--- START ---

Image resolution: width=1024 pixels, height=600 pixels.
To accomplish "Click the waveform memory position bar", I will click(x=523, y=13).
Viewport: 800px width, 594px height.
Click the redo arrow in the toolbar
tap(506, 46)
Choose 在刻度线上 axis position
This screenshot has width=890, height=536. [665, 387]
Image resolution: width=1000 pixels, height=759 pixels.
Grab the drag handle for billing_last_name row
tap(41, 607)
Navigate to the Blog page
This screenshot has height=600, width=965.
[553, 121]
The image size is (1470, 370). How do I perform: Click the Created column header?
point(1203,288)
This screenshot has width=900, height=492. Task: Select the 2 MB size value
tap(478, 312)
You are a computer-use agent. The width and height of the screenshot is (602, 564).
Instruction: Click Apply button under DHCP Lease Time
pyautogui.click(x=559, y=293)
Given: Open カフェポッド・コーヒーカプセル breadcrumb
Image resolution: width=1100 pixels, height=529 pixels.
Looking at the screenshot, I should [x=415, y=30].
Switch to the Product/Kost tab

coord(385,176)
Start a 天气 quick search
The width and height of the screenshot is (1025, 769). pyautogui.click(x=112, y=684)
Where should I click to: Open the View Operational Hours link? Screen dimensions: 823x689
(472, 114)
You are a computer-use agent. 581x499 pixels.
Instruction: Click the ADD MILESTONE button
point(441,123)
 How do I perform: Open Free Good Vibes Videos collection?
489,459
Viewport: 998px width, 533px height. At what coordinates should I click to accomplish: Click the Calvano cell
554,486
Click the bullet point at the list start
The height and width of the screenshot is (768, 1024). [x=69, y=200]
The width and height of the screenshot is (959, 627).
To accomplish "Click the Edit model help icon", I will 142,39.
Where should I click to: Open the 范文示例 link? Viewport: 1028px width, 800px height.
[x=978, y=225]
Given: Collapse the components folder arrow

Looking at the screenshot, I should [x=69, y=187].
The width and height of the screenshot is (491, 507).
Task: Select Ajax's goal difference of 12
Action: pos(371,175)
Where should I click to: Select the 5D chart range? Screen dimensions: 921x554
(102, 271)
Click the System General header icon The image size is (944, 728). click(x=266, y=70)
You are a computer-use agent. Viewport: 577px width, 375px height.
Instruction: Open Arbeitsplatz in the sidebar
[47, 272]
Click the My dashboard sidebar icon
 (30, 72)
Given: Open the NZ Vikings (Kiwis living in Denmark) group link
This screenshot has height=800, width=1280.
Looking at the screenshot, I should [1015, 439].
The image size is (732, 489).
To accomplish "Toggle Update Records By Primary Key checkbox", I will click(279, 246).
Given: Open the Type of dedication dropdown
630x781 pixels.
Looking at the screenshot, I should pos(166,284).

--- END ---

Exercise instructions ▸
Read through the lines above and collect those that contain the string "computer".

Exercise solution ▸
You are a computer-use agent. The width and height of the screenshot is (602, 564).
You are a computer-use agent. 581x499 pixels.
You are a computer-use agent. Viewport: 577px width, 375px height.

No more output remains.